O esgotamento das linguagens representacionais tradicionais – e já Hegel, nas suas aulas de Estética, se lamentava porque as obras de arte do seu tempo não levavam ninguém a ajoelhar-se e adorar... - essa crise gramatical das imagens coloca a muitos artistas a questão: como desocultar o sagrado no profano? (1)

Sente-se ao longo do século XX uma desconfiança da linguagem religiosa judaico-cristã tradicional. Um cansaço por essa linguagem do hábito já não surpreender. O encanto dos artistas vanguardista do início do século pela arte primitiva reside nesses objetos guardarem uma outra linguagem. Diria mesmo, por serem expressão de uma linguagem pré-verbal, anterior à formulação institucional fechada e repetitiva do sagrado. A arte moderna afastou-se da narrativa e da ilustração e desejou o mundo anterior à fórmula do cristianismo instituído como norma, que parece não ter guardado um reservatório de mistério. Muitos artistas nos últimos cem anos abrem e percorrem uma via negativa.

As religiões, as instituições, pretendem ter respostas e clarificar o segredo. São detentoras de uma verdade que administram. Nomeiam Deus, dão-lhe atributos. Este pensamento institucional do sagrado, como que o faz desaparecer porque o revela. A arte, pelo contrário, não o desvela absolutamente, aponta-o, aproxima-se... Ou abre uma região de negritude, de desconhecimento, onde se perdem as referências: a obscuridade e a desorientação podem ser os seus atributos. Em vez de “desvelar o ser”, como propõe Heidegger, a obra de arte vela-o, introduz-nos numa escuridão essencial para que alguma coisa possa advir.

Imagem

Incredulidade de São Tomé (Caravaggio)

Neste sentido, escreveu Emmanuel Levinas comentando o pensamento de Maurice Blanchot: “A obra descobre, com um descobrimento que não é verdade, uma obscuridade. (...) obscuridade absolutamente exterior sobre a qual nenhuma possessão é possível.” (2). Esta enorme escuridão que a obra de arte nos abre, coloca o homem no exílio, em lugar inóspito, inabitável, inseguro. A obscuridade da arte é a daqueles que não têm onde inclinar a cabeça e descansar. Um fundamento abissal e originante, antes de tudo, para o qual as palavras faltam. “Luminosidade que desfaz o mundo”, luz negra que o remete à sua origem murmurante. Assim a obra desenraíza o homem do seu mundo, abana a sua morada, retira-o ao hábito e às certezas, e retorna-lhe a sua condição de nómada, peregrino. Também o reino da obra de arte não é deste mundo. Vem trazer a espada e não a paz. Destrói o mundo e recria-o. Rasga uma fenda e abre uma porta para a noite. “A arte, longe de iluminar o mundo, deixa experimentar a obscuridade da qual emerge todo o mundo” (3). E, como indica o belíssimo título de um livro de José Tolentino Mendonça, “a noite abre meus olhos”.

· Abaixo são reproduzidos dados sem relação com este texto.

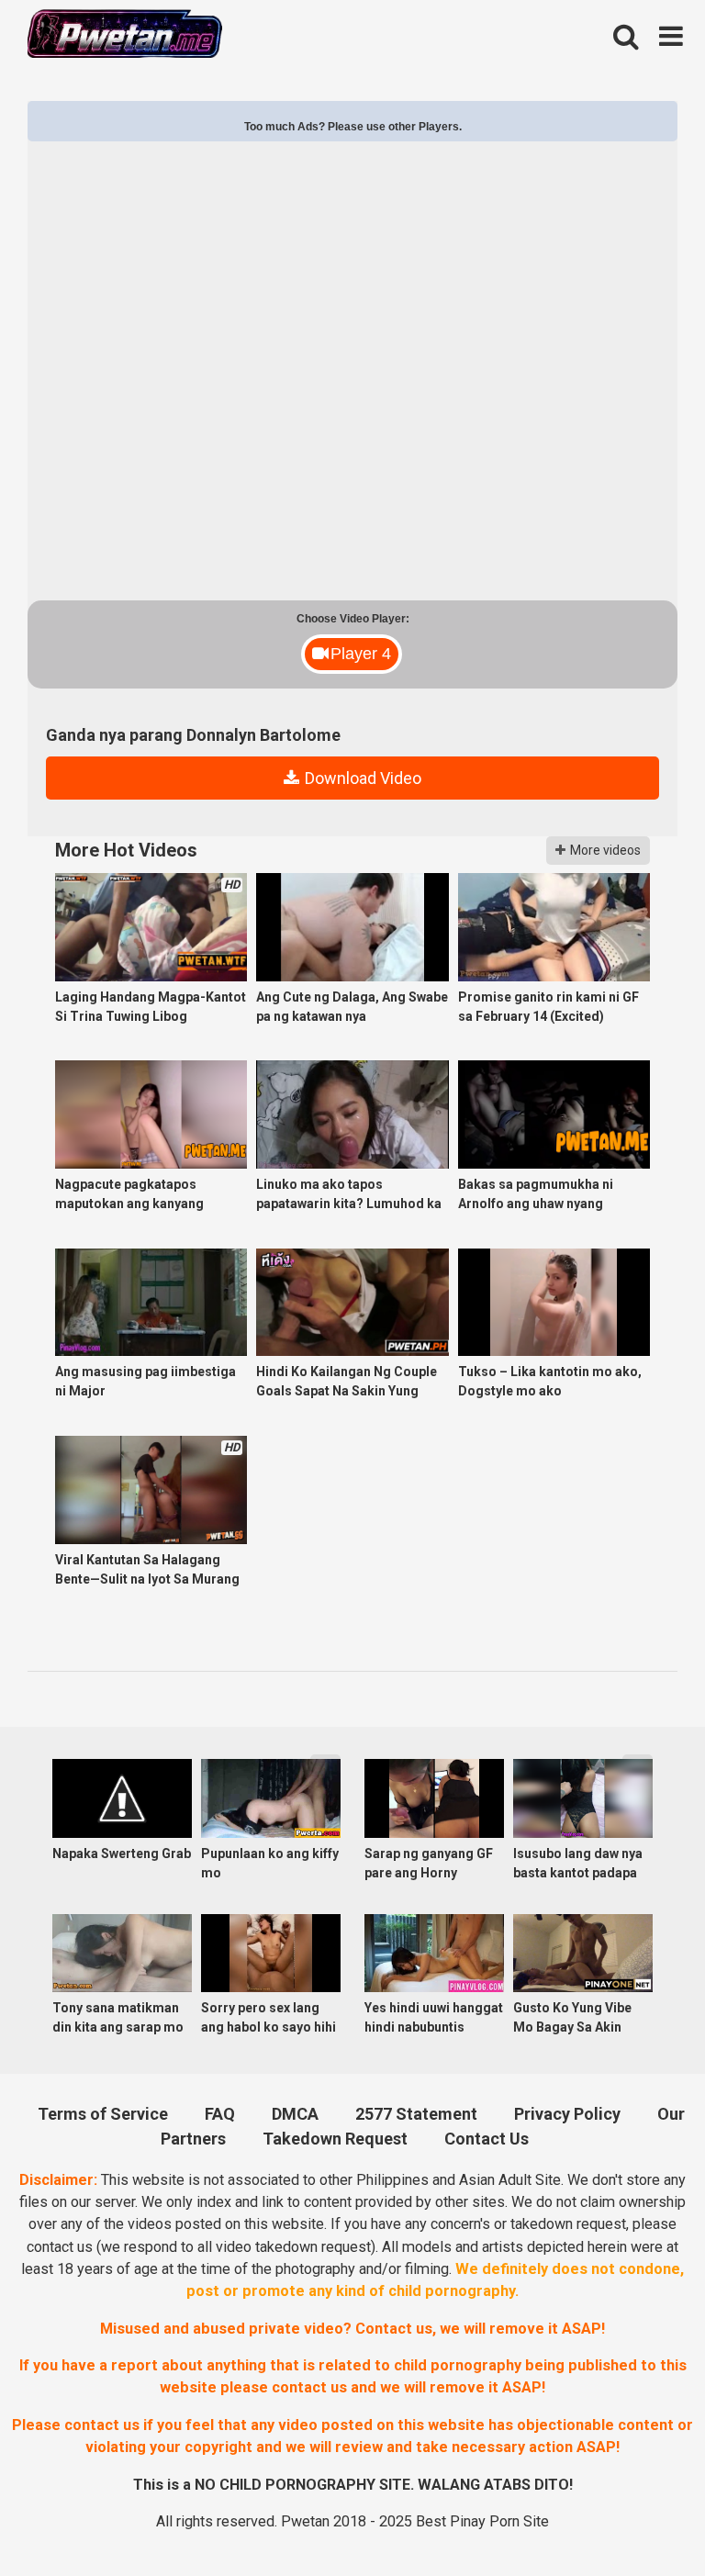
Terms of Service (103, 2113)
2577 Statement (416, 2113)
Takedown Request (335, 2138)
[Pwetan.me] (125, 36)
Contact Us (486, 2138)
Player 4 (360, 653)
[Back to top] (641, 2517)
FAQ (220, 2113)
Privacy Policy (567, 2113)
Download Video (361, 778)
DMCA (295, 2113)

Como temos vindo a reler, há cem anos escreveu Kandinsky em Do espiritual na arte: “A nossa alma possui uma fenda que, quando se consegue tocar, lembra um valioso vaso descoberto nas profundidades da terra.” (4). Uma fenda, mas esta abertura é necessário tocá-la, encontrá-la antes de mais e tocá-la. A obra deve dirigir a mão até esta fenda e fazer-nos experimentar o que se abre nela. Penso numa célebre tela de Caravaggio quando digo isto, em que Cristo guia na escuridão a mão de Tomé até ao seu lado aberto. Mas também numa obra de Anish Kapoor: em The healing of St. Thomas, o artista retoma essa passagem bíblica. Com ela deseja promover a experiência pessoal do espetador, que estique a mão e toque. Apresenta um corte feito na parede da galeria, encarnado vivo, vaginal, onde a referência do título nos induz numa leitura do lado aberto de Cristo. Uma ferida que salva, que cura. Sobre esta obra disse Kapoor: “Tomé estica o braço, aproxima-se para tocar o que é aparentemente uma ilusão, para então encontrar a realidade. O olho e a mão necessitam um do outro. Uma vez tocada a ferida, uma espécie de curativo tem lugar em Tomé. Ele é curado da sua dúvida. Este trabalho é um simples corte na parede, uma ferida na parede. A ferida tem uma forma que é vaginal, mais a ver com a totalidade/a completude (wholeness) do que com a morte. Refere-se ao espaço por detrás da parede, e é claro, vê a arquitetura como uma metáfora do si. Eu poderia ter feito este trabalho num bloco de pedra mas parecia-me muito concreto, demasiado figurativo, não suficientemente real. Demasiado haver com narrativa e não o suficiente com potencialidade psicológica.” (5).

Imagem

The healing of St. Thomas (Anish Kapoor)

A obra do artista indiano Anish Kapoor (1953), que estudou e trabalha em Inglaterra, pode ser sumariamente caracterizada por esta noção de fenda: aberturas e pontos atractores, vórtices, buracos negros/luminosos que tudo chamam para si. Nos desenhos, esculturas e instalações dos anos 80, encontramos referências explícitas a feridas, orifícios, órgãos sexuais, passagens. Eram figurativos, ainda que a interpretação não fosse clara e estivesse nos olhos do observador. Aos poucos vai-se afastando da figuração, deixando apenas vestígios e aproximando-nos de nada, do Nada, nas suas diferentes declinações: void, hollowness, emptiness.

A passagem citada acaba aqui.